- _Task objective_
Check each line of the entries for "will" and report the ones that have it.

============

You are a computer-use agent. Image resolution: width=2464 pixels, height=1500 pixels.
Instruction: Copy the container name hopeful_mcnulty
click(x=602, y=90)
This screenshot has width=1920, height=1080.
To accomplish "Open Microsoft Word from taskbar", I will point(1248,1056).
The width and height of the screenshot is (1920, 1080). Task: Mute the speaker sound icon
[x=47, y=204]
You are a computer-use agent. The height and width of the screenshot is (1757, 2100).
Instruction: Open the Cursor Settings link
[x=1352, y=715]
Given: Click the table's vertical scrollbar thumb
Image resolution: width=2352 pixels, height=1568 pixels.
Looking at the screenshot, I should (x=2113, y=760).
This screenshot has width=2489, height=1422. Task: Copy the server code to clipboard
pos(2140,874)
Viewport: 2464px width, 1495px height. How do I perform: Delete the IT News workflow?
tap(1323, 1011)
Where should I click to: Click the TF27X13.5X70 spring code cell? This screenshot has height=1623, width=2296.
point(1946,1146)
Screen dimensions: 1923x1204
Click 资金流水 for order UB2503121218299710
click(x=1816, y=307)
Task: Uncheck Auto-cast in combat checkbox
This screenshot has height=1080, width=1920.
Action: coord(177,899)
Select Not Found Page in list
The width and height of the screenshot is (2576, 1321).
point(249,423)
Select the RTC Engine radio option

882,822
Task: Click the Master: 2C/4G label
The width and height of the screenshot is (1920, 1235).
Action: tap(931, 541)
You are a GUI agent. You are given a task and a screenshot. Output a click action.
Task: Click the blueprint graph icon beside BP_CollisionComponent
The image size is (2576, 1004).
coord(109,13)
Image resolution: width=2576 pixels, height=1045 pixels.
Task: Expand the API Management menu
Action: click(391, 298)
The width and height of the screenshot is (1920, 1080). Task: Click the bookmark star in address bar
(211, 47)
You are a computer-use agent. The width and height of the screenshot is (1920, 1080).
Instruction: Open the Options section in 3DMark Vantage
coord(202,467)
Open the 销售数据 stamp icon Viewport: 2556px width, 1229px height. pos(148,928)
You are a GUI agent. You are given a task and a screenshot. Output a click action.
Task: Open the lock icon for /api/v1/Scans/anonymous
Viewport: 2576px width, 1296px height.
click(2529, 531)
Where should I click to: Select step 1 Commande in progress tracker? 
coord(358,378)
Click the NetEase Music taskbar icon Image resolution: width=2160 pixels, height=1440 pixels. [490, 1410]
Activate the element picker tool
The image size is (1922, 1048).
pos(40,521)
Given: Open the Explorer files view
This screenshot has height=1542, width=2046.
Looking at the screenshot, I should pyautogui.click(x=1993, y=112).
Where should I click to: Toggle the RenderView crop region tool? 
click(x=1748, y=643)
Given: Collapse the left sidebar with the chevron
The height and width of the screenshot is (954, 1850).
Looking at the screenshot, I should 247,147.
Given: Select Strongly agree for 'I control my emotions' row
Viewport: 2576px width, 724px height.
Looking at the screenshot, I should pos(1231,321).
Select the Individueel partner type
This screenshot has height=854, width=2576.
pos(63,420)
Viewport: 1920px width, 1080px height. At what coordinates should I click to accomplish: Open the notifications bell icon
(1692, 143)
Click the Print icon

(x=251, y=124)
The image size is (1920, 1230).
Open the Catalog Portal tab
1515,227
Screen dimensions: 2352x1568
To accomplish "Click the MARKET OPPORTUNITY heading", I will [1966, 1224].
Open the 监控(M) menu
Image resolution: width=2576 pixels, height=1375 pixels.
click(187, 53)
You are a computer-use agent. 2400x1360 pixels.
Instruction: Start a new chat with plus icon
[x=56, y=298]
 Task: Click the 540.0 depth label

============

- _Solution for this task_
To accomplish "Open Microsoft Word from taskbar", I will point(1248,1056).
To accomplish "Click the MARKET OPPORTUNITY heading", I will [1966, 1224].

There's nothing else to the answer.